Ia menjelaskan bahwa dalam setiap proses penyusunan regulasi di tingkat provinsi, konsultasi dan koordinasi dengan instansi pusat, khususnya Kemendagri, merupakan prasyarat mutlak. Ketiadaan proses ini tidak hanya mencederai etika administratif, tetapi juga bisa menjadi sumber permasalahan dalam pelaksanaan program pembangunan yang menggunakan dana Bankeu.

Bagi Owi, masalah ini sangat fundamental karena menyangkut keberlangsungan pembangunan di desa-desa yang selama ini sangat bergantung pada kucuran dana dari provinsi. Ia menyebut bahwa banyak program pembangunan infrastruktur, pelayanan dasar seperti pendidikan dan kesehatan, serta kegiatan ekonomi masyarakat desa dibiayai dari dana bantuan keuangan provinsi. Jika dasar hukumnya lemah, maka distribusi anggaran tersebut berpotensi terganggu.

“Kalau regulasinya cacat prosedural, maka implementasinya juga berisiko bermasalah. Ini bukan hanya soal administrasi, tapi soal keberlangsungan hidup masyarakat desa. Mereka butuh kejelasan dan kepastian,” ujar politisi asal Partai Golkar tersebut.

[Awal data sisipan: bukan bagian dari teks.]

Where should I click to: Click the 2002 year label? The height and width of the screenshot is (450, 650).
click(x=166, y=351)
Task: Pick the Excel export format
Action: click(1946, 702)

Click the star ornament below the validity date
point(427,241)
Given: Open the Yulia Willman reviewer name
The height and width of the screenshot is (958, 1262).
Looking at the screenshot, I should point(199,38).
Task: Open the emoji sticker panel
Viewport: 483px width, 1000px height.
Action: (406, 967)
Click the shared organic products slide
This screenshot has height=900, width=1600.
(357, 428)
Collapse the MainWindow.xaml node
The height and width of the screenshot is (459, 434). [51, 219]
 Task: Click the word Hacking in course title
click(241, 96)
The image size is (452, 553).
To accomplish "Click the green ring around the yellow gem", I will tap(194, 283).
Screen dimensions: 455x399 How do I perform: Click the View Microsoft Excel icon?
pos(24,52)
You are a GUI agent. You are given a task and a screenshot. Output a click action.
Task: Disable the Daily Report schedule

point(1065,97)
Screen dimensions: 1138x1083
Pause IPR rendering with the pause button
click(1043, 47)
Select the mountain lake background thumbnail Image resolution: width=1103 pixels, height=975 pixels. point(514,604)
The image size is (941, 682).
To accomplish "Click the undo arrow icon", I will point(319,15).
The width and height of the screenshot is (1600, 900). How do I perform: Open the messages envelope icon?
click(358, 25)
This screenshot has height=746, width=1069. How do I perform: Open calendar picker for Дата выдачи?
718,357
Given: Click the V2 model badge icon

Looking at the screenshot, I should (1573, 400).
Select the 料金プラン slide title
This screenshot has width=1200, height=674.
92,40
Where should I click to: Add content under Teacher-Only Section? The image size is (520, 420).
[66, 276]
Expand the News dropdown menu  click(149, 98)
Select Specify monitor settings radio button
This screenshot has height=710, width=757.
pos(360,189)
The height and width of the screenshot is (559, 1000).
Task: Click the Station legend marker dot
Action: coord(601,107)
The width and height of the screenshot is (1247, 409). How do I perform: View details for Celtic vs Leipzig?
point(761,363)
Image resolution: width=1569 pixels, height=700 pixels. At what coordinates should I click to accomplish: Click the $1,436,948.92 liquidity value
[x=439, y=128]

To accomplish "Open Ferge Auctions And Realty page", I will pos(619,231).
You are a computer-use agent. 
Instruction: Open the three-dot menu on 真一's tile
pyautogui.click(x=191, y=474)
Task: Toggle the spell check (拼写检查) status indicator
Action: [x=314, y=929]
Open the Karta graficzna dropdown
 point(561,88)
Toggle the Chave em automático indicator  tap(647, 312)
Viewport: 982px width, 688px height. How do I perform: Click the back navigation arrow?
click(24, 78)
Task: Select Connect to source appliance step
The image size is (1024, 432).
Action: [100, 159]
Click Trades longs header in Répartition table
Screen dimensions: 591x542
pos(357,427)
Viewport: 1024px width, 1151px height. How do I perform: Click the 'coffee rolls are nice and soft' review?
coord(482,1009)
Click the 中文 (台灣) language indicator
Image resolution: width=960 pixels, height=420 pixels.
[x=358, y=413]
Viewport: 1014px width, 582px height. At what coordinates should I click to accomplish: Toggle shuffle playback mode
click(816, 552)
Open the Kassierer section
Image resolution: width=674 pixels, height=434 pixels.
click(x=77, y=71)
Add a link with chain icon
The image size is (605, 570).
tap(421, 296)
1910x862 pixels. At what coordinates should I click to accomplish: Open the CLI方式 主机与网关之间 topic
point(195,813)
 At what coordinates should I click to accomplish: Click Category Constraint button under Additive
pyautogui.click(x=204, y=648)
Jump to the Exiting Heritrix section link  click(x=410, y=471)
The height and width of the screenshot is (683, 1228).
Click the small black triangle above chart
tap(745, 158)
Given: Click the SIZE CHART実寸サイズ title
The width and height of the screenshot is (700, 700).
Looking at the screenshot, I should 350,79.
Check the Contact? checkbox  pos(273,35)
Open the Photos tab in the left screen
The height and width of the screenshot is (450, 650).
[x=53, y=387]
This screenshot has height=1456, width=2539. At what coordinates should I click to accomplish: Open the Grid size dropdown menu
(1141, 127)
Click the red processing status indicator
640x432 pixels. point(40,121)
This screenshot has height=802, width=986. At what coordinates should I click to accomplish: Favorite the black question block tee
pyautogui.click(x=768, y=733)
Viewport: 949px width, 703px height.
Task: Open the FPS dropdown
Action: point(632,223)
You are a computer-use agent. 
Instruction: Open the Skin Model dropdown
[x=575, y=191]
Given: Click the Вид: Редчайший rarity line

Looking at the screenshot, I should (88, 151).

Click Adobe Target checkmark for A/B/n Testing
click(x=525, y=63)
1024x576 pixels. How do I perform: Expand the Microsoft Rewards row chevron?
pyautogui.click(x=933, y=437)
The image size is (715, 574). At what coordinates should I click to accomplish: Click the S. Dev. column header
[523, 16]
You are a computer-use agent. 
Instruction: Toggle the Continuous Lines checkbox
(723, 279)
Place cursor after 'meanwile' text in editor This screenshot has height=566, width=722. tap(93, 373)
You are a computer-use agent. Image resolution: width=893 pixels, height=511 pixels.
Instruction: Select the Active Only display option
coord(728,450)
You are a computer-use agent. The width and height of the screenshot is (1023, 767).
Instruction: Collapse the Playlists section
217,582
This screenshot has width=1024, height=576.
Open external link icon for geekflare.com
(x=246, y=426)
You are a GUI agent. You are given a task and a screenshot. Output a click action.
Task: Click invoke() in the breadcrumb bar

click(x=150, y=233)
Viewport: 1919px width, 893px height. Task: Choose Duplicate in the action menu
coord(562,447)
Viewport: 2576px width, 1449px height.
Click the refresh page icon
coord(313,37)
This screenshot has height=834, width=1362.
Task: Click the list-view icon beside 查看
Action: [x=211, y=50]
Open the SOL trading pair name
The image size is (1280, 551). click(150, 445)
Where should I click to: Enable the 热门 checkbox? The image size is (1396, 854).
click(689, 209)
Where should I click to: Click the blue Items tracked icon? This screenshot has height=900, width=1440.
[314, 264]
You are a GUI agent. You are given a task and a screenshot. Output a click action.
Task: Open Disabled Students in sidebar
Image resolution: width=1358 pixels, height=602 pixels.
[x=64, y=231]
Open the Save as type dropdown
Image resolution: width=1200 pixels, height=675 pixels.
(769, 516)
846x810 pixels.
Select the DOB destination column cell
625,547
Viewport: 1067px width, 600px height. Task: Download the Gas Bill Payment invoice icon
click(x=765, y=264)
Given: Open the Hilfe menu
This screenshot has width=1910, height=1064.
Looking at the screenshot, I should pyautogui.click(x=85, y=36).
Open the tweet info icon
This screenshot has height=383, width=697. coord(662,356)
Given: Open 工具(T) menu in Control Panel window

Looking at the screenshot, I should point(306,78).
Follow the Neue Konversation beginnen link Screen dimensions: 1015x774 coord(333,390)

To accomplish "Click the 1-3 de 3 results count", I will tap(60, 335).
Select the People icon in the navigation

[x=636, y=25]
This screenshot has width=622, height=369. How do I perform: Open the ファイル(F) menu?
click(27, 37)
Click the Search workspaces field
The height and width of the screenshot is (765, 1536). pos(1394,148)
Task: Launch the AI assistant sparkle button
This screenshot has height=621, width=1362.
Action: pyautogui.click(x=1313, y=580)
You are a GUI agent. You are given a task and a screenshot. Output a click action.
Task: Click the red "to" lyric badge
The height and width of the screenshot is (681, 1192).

Sarkowi menambahkan, dorongan untuk merevisi Pergub 49/2020 bukanlah aspirasi sesaat. DPRD Kalimantan Timur, ungkapnya, telah berulang kali menyampaikan secara resmi permintaan untuk mencabut atau setidaknya memperbaiki regulasi tersebut sejak masa pemerintahan sebelumnya. Sayangnya, hingga kini, tuntutan tersebut belum mendapatkan respons nyata dari pihak eksekutif.

“Ini bukan keluhan satu-dua anggota dewan, ini sikap resmi lembaga legislatif. Kami menyuarakan ini untuk melindungi hak rakyat. Tapi selama ini suara kami seperti tidak didengar,” keluh Owi.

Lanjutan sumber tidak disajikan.